Most of my ETN knowledge was picked up yesterday after the market closed and XIV started dumping. I follow the VIX options market a bit more closely. But I use them differently than the ETNs would try to--using ratio spreads to pick up the early part of a shock down move, while limiting risk and eliminating the loss of sensitivity due to an increasing market--and I expect to pay for this protection.
Honestly, my recommendation to anyone would be the same advice I follow. I don't understand this well enough, the reward side of the equation looks huge, and so too must the risk side. And lack of understanding + high risk = stay the heck away.

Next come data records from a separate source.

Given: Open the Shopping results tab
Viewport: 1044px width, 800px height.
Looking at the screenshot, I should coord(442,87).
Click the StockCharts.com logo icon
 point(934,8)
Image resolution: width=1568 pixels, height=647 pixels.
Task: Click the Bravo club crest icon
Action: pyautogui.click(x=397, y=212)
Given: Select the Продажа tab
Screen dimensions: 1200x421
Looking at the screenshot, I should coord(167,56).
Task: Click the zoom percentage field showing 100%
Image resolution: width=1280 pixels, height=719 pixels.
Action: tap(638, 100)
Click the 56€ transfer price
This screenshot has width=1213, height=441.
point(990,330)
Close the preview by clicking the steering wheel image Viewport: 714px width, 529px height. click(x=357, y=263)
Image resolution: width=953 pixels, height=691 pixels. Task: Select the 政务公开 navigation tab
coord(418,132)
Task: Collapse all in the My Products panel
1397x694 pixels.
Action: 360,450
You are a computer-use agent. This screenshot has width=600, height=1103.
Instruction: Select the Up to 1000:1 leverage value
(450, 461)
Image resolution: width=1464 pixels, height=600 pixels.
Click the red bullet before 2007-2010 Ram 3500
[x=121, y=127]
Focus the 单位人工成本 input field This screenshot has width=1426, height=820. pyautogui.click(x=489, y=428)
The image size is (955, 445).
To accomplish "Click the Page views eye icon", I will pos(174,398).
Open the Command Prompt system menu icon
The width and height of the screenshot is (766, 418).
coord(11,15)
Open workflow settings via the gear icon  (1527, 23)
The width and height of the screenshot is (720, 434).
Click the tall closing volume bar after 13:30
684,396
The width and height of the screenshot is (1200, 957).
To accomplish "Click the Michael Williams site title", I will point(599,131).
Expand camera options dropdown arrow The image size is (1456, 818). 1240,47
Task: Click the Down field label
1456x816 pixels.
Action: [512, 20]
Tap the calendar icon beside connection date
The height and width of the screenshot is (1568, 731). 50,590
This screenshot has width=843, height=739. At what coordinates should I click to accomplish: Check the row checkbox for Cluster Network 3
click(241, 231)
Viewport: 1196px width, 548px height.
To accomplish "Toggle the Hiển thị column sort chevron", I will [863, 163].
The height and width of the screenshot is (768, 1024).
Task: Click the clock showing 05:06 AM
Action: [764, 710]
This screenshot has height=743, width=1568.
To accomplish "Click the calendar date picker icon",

I wouldn't mind seeing the VIX derivatives go away completely. I have my doubts that even professionals are considering the risk of these appropriately. I get the feeling that the assumption was that the 80% point was something unprecedented and they believed this lack of precedent to be a hard floor (and in fact below their perceived floor) of the ETN product. The reality was that this had a greater than 100% loss exposure to it (which I presume that in excess of 100% was retained by CS), but it's presentation as an ETN meant that it looked like 0 was a floor. So even if this risk is disclosed to and understood by the individual purchasing, I don't believe that the (lower) perception of this risk lines up with the (higher) rational understanding of it. Add that to my concerns that derivatives activity could affect the underlying (which anecdotally may have been confirmed yesterday)...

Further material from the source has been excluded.